Interview Kevin Rolland

Le roi des freestylers ne ressemble pas à un freestyler. Pas d'anglicisme à chaque virage de phrase, pas de coolitude projetée au visage de ses interlocuteurs, pas d'iPhone malpoli. En fait, il n'a pas besoin. Avec cette énergie enfantine désintéressée, qui jaillit comme une source, il est ce qu'il a toujours voulu être : le meilleur. Sans agressivité ni revanche, car Kevin, 22 ans, n'est pas un caïd, un cador, un cogneur, il veut juste être le meilleur de la cour de récré. Le meilleur après son idole, Candide, dont les bonnets tricotés étaient soigneusement copiés par la grand-mère du fan Kevin. 
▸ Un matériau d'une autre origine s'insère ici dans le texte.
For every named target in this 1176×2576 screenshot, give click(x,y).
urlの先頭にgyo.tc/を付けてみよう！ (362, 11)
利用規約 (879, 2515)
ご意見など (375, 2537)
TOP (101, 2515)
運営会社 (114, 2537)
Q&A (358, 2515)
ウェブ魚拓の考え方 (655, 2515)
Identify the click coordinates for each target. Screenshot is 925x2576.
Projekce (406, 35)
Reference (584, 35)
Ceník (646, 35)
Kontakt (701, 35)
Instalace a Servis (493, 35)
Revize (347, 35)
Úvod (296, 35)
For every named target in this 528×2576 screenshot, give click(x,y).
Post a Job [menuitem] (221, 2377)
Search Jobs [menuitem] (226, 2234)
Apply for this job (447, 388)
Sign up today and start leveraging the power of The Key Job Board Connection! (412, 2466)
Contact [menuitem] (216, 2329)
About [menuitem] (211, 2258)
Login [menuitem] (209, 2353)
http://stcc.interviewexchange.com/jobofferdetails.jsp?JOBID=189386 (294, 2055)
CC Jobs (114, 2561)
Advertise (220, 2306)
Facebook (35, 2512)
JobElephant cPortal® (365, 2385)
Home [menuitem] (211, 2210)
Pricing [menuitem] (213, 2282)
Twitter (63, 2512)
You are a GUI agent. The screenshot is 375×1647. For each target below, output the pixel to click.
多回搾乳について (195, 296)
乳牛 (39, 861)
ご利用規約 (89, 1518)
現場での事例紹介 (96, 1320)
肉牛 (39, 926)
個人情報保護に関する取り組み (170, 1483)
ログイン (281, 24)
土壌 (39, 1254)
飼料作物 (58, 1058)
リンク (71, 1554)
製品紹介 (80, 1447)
Où sont ces failles que l'on peut suivre pour dévoiler l'homme derrière le personnage ? Celles que l'on parcourt avec un détecteur de blessures pour fouiller un vécu et y dénicher des ambitions tues. Soit il cache bien son jeu, soit il n'a rien à cacher. C'est transparent et presque dérangeant dans sa simplicité. 

Il traverse tout ce cirque avec les yeux grands ouverts, il "kiffe". Il donne ce qu'il est sans rien retenir, ou si peu. En anglais, il y a un adjectif pour définir ce genre de personnalité, un mot qui se traduit par "franc", "sincère". Ce mot, c'est "candid". Ainsi, par un facétieux détour de langage, on peut dire : Kevin is candid.

(©G.D.)

-La première question que l'on se pose tous c'est : pourquoi avoir choisi Coreupt pour sponsor principal ?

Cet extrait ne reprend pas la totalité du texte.